Não dá pra fazer brioche com farinha de bolo ou pão de fermentação longa com farinha que se usa para espaguete. Não, não é frescura: é química.
Como você pode assistir no vídeo acima, cada espécie de trigo – provenientes de duas grandes famílias, Grano Tenero e Grano Durum – tem composição específica, o que resulta em farinhas bem diferentes entre si. A análise dos grãos realizada por moinhos sérios envolvem teor de proteína e amido, potencial de absorção de água e elasticidade e força do glúten (proteína também presente em outros cereais como espelta, cevada, triticale e centeio), entre outros itens. Para saber mais sobre o assunto, clique AQUI.
Na Itália, há as farinhas 0, 00, 1, 2 e integral.
Nos EUA, pastry flour, all-purpose flour, high gluten flour, first clear flour,whole wheat flour.
No Brasil, branca especial, branca, integral.
Essa qualificação se refere a sequência de refino do trigo – quantidade de processamento do grão, da retirada de suas camadas em direção ao centro -, do maior para o menor, o que resulta em produtos distintos em estrutura e uso. Quanto maior a oferta de variedades, mais acertada será sua utilização. E com melhores resultados.

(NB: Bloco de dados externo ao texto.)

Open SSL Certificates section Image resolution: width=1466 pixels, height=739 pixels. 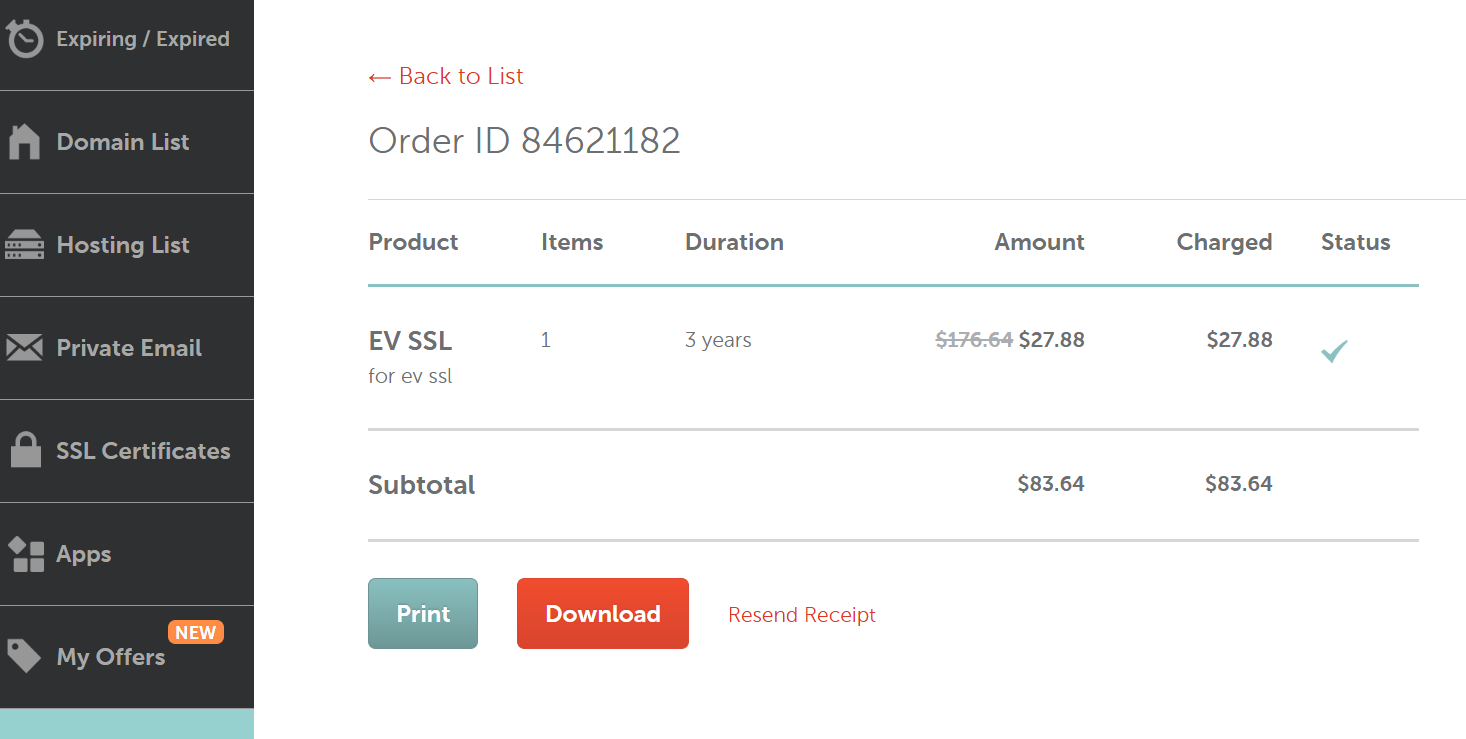tap(143, 451)
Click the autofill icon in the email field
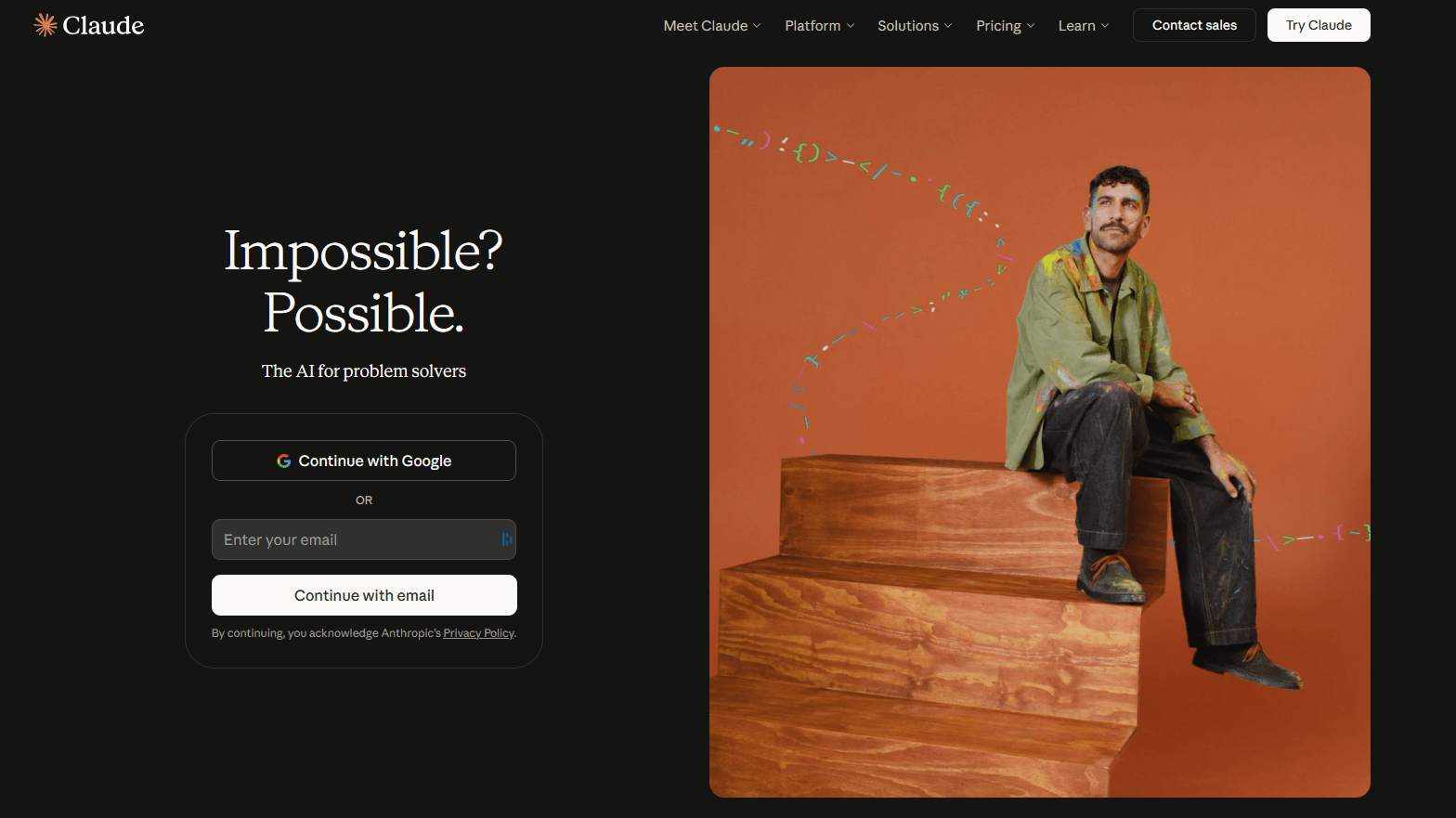1456x818 pixels. coord(506,539)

Por tudo isso, tantos padeiros/pizzaiolos/confeiteiros que prezam pela qualidade de seus produtos acabam por importar farinhas italianas (ou francesas, alemãs) de pequenos e médios moinhos, que possuem muito mais controle sobre a origem da matéria prima, seu refino e composição físico-química. Nestes casos, 100% natural e sem aditivos.
Há também outra gama de aditivos legalizados no Brasil que podem ser colocados na hora da panificação – ou já vem misturados a farinha no que se chama de pré mistura, usada amplamente nas padarias – que incluem Hemicelulase, Glucose-oxidase, Amiloglucosidase, L- glutationa, Monoglicerídeos destilados de ácidos graxos vegetais hidratados, entre outros. Suas funções compreendem aumentar tolerância à fermentação e volume, melhorar a extensibilidade da massa em máquinas, emulsificar, dar mais maciez e umidade ao miolo, etc.
Sabe quando nossa farinha – e tantos outros itens presentes em nossas mesas – vai melhorar?
Quando existir mais transparência da indústria alimentícia, o que só acontece por pressão dos consumidores.
Quando o governo se curvar menos ao lobby das grandes empresas, que adoram manter tudo às escuras, e aprovar leis mais sérias quanto a rotulagem.
Quando tivermos mais informação sobre o que estamos comendo.
E, principalmente, quando passarmos a exigir mais qualidade.